Autor Thema: Der Gänsebrust Verlockung  (Gelesen 2150 mal)

gray-poet

Der Gänsebrust Verlockung
« am: September 02, 2014, 22:48:58 »
Der Gänsebrust Verlockung.

Dumme Gänse sind gar nicht so dumm,
sie schwimmen auf Bächen und auf Teichen.
Gründeln im Schlamm nach Futter herum -
wachsam ohne gleichen

Das hatten schon die alten Römer erkannt,
haben sie auf dem Kapitol als Wächter gehalten.
Als Anno 387 die Gallier kamen dahergerannt,
warnten Gänse vor diesen Räubergestalten.

Dankbar wurden sie den Göttern geweiht,
wurden gehegt, gepflegt und gefüttert.
Im Haushalt der Römer stand gar eine Apanage bereit.,
die Räuber haben fortan vor Gänsen gezittert.

Bis eines Tages der Heilige Martin ritt daher -
sah die fetten Gänse mit den langen Kragen.
An St.
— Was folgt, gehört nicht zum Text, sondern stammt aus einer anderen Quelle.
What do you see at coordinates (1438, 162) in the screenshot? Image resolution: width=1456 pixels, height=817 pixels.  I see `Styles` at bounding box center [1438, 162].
Martin bleibt seither kein Bräter mehr leer -
auch Weihnachten füllen sie so manchen Magen.

Wo bleibt da die vielgepriesene Dankbarkeit?
Sie ist, wie so oft, auf der Strecke geblieben.
Geschätzt wird stattdessen weit und breit,
Gänsebrust und Schmalz mit Äpfel und Grieben.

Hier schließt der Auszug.